It is an air flow meter as Lee pointed out. What a beauty though.

Have you seen the movie "Howl's Moving Castle, by Miazaki? Lot's of steam punk animation.

Michael Weber
06-03-2015, 12:24 PM
Had some similar in the lab I worked in. Proper term is anemometer

Art Mann
06-03-2015, 12:52 PM
I think that is a beautiful old tool.

Mike Cutler
06-03-2015, 12:56 PM
Michael is correct, it is an anemometer.

In fact, it is this one, or one close to it.
Taylor Biram's Type Anemometer No. 3132

Sorry
The Instrumentation and Controls Technician in me just had to find out.

Kent A Bathurst
06-03-2015, 2:30 PM
i think we need to crash moses' place. been thru white pigeon many times....

had no idea there was anything worthwhile in town...............

Michael Weber
06-04-2015, 12:30 AM
Sorry
The Instrumentation and Controls Technician in me just had to find out.
Know what you mean. We had a lot of old instruments around the lab that were beautifully made and highly accurate as many of them were created as calibration standards for back in the day. No one could ever get rid of them as they did not have company asset tag numbers and for the last few decades asset number were required to dispose of anything according to company policy. So the sat unused in my upstairs storage except when I would get them out and marvel at the quality and workmanship. Retired now but suppose they are still there. Hope so anyway.

Mike Cutler
06-04-2015, 6:15 AM
Michael

We have a lot of "Antique" instrumentation in the standards lab at work also, Nuclear Power plant. It sits unused because everyone wants to use "digital". Some of it is better than anything that replaced it.
I know of a retired boiler room still full of the original instruments, in panels. All circa the early 60's. I liked going in there just because the analog instruments were just so cool. There is, or was, a brass Taylor 24 hour recorder that had a little brass bicycle pump mounted to the side. You pumped up an internal storage chamber to provide the pneumatics to run the rotary mechanism. Very cool, very, steam punk.

Michael Weber
06-04-2015, 11:31 AM
Uber cool. Lots of beautiful stuff out there. Pneumatic process controllers were simply amazing how they provided PID through pressures and linkage.

Myk Rian
06-04-2015, 12:00 PM
Hot wire units have replaced them. I have the fan type around here someplace.

Moses Yoder
06-04-2015, 7:08 PM
i think we need to crash moses' place. been thru white pigeon many times....

had no idea there was anything worthwhile in town...............

I drive a car.

I spend a lot of time looking and only look for the unusual. My wife says my hobby is spending money.

Kent A Bathurst
06-04-2015, 7:39 PM
I drive a car.

I spend a lot of time looking and only look for the unusual. My wife says my hobby is spending money.

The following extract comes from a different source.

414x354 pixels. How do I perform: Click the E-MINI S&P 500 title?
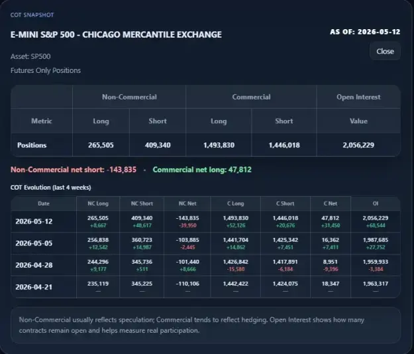pyautogui.click(x=116, y=34)
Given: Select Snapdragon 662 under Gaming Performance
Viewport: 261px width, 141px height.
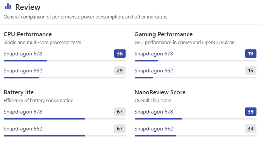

Then we can entertain her, and vice versa, while you are out.

Stock the bar.

Michael Weber
06-04-2015, 10:14 PM
I had a "planeometer" in storage which was another cool tool. Mechanically calculated area of irregular shapes. Actually a drafting tool and not sure why it was in one of my storage lockers. Someone else liked it enough to steal it. I ran across some others in London on the Portabello road market. Owner had no idea what they were. I was happy to tell him and demoed how the worked.

Mike Cutler
06-05-2015, 10:22 PM
Uber cool. Lots of beautiful stuff out there. Pneumatic process controllers were simply amazing how they provided PID through pressures and linkage.


Michael

They still are! There are still thousands of pneumatic PID controllers in use. Problem is there aren't that many people that know how to fix, or tune one anymore. ;)

A DCS system is fine for the control, and building blocks, for control loops, but eventually a valve, or an actuator, has to move somewhere. Pneumatics is still the cheapest, most reliable method to modulate a valve control.